## BEGIN Passage shown

# Wachapreague



## BIGMAX (Apr 4, 2006)

The flounder are on the tidal flats in 2' - 4' of water. Just drift across them with your bait of choice and you can't go wrong. Tried squid, peeler, shrimp, and minnows....with minnows rigged through the lip the most productive. Caught my limit wednesday before noon and before the wind blew me out of the water. Lots of 15"ers caught that morning. Not many smaller than that seen. I was hoping to get that 6lb flattie, but the wind did not cooperate causing the drift to be too fast. Swash Bay was the most productive with a drift eastward off of marker #142. I marked the bite with GPS, and that day this was the most productive drift. Good luck to anybody going! Check the wind report first. Southwest wind okay if below 10mph.

BIGMAX


----------



## RACN35 (Oct 17, 2004)

do you live up there ? how big is your boat or were yack'n ? i fished Chincoteague a few times and stayed at kiptopeke once last year......


----------



## BIGMAX (Apr 4, 2006)

I did not bring the yak on this trip. I went with a friend who rented one of those Carolina Skiff Rentals from Seaside. The day started out pretty nice until about 10:30. I live in Richmond, but I have enjoyed fishing here since I was a little boy. It is still pretty primitive, but future development may change that like so many places. Have never fished Kiptopeke, but what I have heard sounds interesting. I think some of the yakkers are planning a trip the end of June. I have been thinking about giving it a try. I want to fish those concrete ships.

BIGMAX


----------



## GotchaMack (Jun 16, 2004)

b-b-b-BOATing Forum


----------



## RACN35 (Oct 17, 2004)

we are on the boating forum !!


----------



## BIGMAX (Apr 4, 2006)

We are now!
We were on Virginia regional (my mistake)...but since the fishing was not on the pier or on the surf .....POOF!! We somehow appeared here via the ...w w w w Website Police. It's like Magic!

BIGMAX


----------



## PJDSR (Apr 2, 2002)

*Wachapreague or Chincoteague?*

Great report Big Max. Headed to ESVA this weekend. Which do you think will be better, Chincoteague or Wachapreague? CI always gives you the option of surf fishing from the AI beach if the winds kick up. But Wachapreague is known for its flatfish. Any advice?


----------



## BIGMAX (Apr 4, 2006)

I do not know Chincoteague too well, but I know it is a good place. At Wachapreague, the only place we did well was the flats. Tried the creek/channels, but not too good for us. Inlet area flooded with skates and rays. I have heard of some drum being caught near the breaker area, but only by word of mouth. I was looking at some old maps I had of CI, and there were footnotes of flounder hotspots behind Wallops Island.You might be better off at CI if it is windy with the extra options. The bigggest flounder I ever caught was at CI. Had a backlash on my reel, and by the time I got it straight there was a 6 3/4pounder on the other end. Dad swore I snagged the boat dock as that doormat wasn't moving at first. Mulling it over at the dinner table with those slab-size fillets changed his mind. Good Luck to you with whatever you decide.

BIGMAX


----------



## PJDSR (Apr 2, 2002)

Thanks BIGMAX. Tight lines!


----------

## END Passage shown
## BEGIN Collected data

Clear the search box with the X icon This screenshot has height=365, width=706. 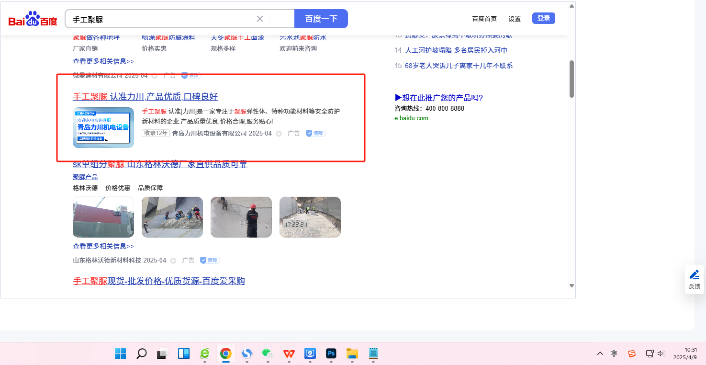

## END Collected data

### Written tasks
[1] Name every bait that BIGMAX says he tried for flounder in the Wachapreague thread.
[2] Using the Wachapreague thread, decide whether each statement agrees with it, and back each yes or no with the deciding words quoted from the thread: (a) BIGMAX brought his kayak on the trip. (b) BIGMAX lives in Richmond. (c) The inlet area at Wachapreague was productive for flounder.

### Expected outputs
[1] Squid, peeler, shrimp, and minnows.

[2]
(a) No: "I did not bring the yak on this trip."
(b) Yes: "I live in Richmond"
(c) No: "Inlet area flooded with skates and rays."